Molly had a good night last night. She has not as good a day today. I think, like anything else, it hurts more the day after. They have taken her off morphine and started her on a lesser pain medication. Obviously they don't want her to be in pain, but they can't overdo the pain meds either. She is currently in Erin's arms - screaming her head off.

All in all she looks good though. There is some talk of moving her to a step-down room tonight, but we'll have to wait and see. If she is still as uncomfortable as she is now, it seems odd they'd move her. Hopefully she'll be able to come home by the weekend.

She started on formula last night and has been tolerating her feeds well. Some of her discomfort could be from the food - starting again after not eating for almost an entire day? I'm not a doctor, what do I know?

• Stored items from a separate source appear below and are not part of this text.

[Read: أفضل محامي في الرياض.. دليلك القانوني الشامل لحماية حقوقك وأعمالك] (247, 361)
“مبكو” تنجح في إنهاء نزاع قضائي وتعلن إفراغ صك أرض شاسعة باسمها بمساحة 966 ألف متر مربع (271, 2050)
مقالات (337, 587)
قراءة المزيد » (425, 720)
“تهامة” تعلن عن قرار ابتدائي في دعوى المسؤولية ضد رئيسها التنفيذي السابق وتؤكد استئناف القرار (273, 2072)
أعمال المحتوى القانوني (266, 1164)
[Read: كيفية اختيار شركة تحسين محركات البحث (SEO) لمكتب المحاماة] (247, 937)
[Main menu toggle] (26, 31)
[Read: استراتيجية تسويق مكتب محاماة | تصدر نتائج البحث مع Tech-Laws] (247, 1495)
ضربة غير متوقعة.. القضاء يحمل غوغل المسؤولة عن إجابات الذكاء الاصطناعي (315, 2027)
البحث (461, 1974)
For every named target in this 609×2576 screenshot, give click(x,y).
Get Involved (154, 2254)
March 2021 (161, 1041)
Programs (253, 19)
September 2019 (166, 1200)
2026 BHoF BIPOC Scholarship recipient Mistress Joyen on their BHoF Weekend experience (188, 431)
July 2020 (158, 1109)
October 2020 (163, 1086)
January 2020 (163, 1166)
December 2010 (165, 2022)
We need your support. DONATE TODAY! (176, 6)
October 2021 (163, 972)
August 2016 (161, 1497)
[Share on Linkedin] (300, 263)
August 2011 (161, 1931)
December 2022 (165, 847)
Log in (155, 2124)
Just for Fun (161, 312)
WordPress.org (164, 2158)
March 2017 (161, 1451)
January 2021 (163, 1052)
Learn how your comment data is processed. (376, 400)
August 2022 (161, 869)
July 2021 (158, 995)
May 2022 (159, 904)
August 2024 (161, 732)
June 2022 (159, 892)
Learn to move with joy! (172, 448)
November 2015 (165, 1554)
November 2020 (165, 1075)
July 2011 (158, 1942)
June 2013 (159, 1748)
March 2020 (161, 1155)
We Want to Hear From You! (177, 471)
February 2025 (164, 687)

Miraculously, in this gigantic hospital there is no place to pick up a wireless signal.

Erin and I got to stay in a Family Sleep Room last night. It's a little misleading. If they were to call it a Medium-sized Individual Sleep Closet you'd have a better idea of what it looked like: twin bed, chair (basically on the bed), one light. I could touch all four walls from the center of the room. But I slept like a rock - at least from 8 pm until 9:30 and then from 10 -3. Otheriwse not so much. But I shouldn't complain because the alternative to a FSR is a recliner in a public lounge or a bench down in the lobby.

Highlight of the night was dinner. The Greek Lady delivered up a gyro, souvlaki and some baklava. She will be called upon again tonight. If you're ever in the neighborhood, I highly recommend it.